I hope this is what you meant.

Stan does not have named function arguments, you can’t write `dirichlet(concentration = 1)` (and in the documentation the argument to `dirichlet` is called `alpha`, not `concentration`, not that it matters…)
The correct thing to do is

``````for (n in 1:N){
theta_1[n] ~ dirichlet(rep_vector(1, m));
}
for (n in 1:N){
theta_2[n] ~ dirichlet(rep_vector(1, m));
}
``````

No, tilde statements expect the function name without a suffix.
Omit the suffix unless you’re writing `target += ...`.

Also, the `_log` suffix is deprecated, you should probably use `_lpdf` instead.

``````functions {
real model_lpdf(matrix dat, matrix theta, matrix alpha) {
...
}
model {
...
dat ~ model(theta_1, theta_2);
}
``````
2 Likes

Thanks for the suggesion in the parameter block. Once I changed it the error is not there. However, I changed the model as you suggested.

functions{

real tenismodel_lpdf(matrix dat, matrix theta, matrix alpha){

}

model{

dat ~ tenismodel(theta_1, theta_2);

}

But now I am getting an error:

Error in stanc(file = file, model_code = model_code, model_name = model_name, :
0

Semantic error in ‘string’, line 71, column 2 to column 37:

Ill-typed arguments to ‘~’ statement. No distribution ‘tenismodel’ was found with the correct signature.

(I changed the function name as tensimodel)

Oh duh. Don’t mind me y’all! Pay attention to @nhuurre instead! I forgot that `_log` can replace `_lpdf` and was careless in my assessment of the problem!

1 Like

No worries. Thanks for the suggestions. I am really new to stan and struggling to fit the model.

Stan is very strict about argument types. You declare the function with `matrix` arguments but `theta_1` and `theta_2` are arrays of vectors. Arrays and matrixes are considered different types even though in practice they are very similar.
The model compiles for me after changing the argument types from `matrix` to `vector[]` (that `[]` means array).

``````functions{
real tenismodel_lpdf(matrix dat, vector[] theta, vector[] alpha){
...
``````
1 Like

Thanks for this explanation. This is something that I wanted to know. I think now my code is working.

How can we get to know what is the type of the variable?. As an example here how do we know theta_1 and theta_2 are arrays?. I searched in stan guide. I could not find the variable types that output from Dirichlet distribution.

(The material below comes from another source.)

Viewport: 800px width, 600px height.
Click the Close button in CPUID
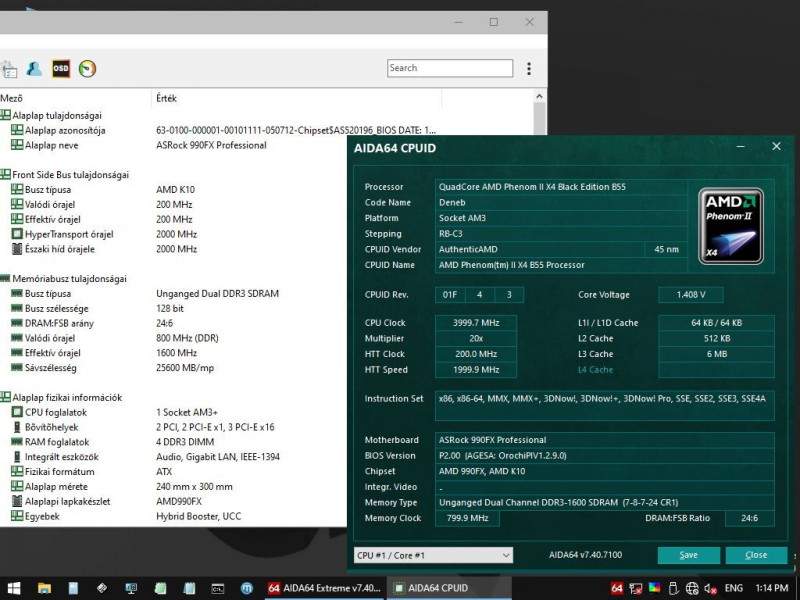[756, 555]
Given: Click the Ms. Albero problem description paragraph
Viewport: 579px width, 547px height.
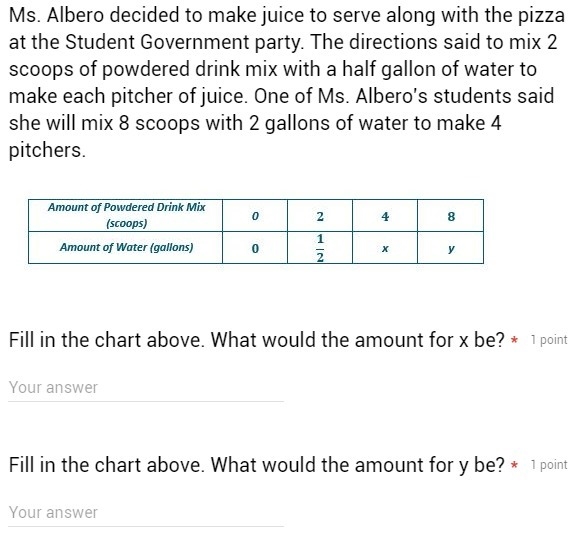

I thought is is a matrix.

Further to that, I forgot to ask why did you suggest to change tenismodel_lpdf instead tenismodel_log?

Variable types can be seen in the declaration

``````parameters {
simplex [m] theta_1 [N];
simplex [m] theta_2 [N];
}
``````

simplex is a (constrained) vector and that `[N]` at the end means N-element array.

Dirichlet distribution is described in the functions reference, the expected type is `vector`.

`_log` vs `_lpdf` doesn’t really matter but the latter is clearer that it’s a probability density function, not just any logarithmic function.

1 Like

Thanks for the explanation.

In my function, the output is sum of log probabilities.

functions{

real tenismodel_lpdf(matrix dat, vector theta, vector alpha){

vector[rows(dat)] prob;
real t;
real x;
real out;
real a;
real f;
real w;
real r;
real m;

for (i in 1:rows(dat)){

``````t <- dat[i, 1];
x <- dat[i, 2];
a <- theta[i, 1];
f <- theta[i, 2];
w <- alpha[i, 1];
r <- alpha[i, 2];
m <- alpha[i, 1];

if(t == 1){
prob[i] <- a^x * f^(1 - x);

}else if(fmod(t, 2) == 0){

prob[i] <- ((1- a - f) * (r)^(t/2.0 - 1.0) * (r)^(t/2.0 - 1.0) * (m)^x * (w)^(1-x));

}else {
prob[i] <- ((1- a - f) * (r)^(t/2.0 - 0.5) * (r)^(t/2.0 - 1.5) * (m)^(1 - x) * (w)^x);
}
``````

}

out ← sum(log(prob));
return out;

}
}

Then is not my function is a logarithmic function?

Yes it is. And more specifically it is a logarithmic probability density function. Tilde `~` statements compute probabilities. As I said the distinction between `_log` and `_lpdf` doesn’t really matter even though the latter is recommended.

1 Like

Thank you very much all these explanations. I think I have a little idea about how stan works now. I really appreciate your help.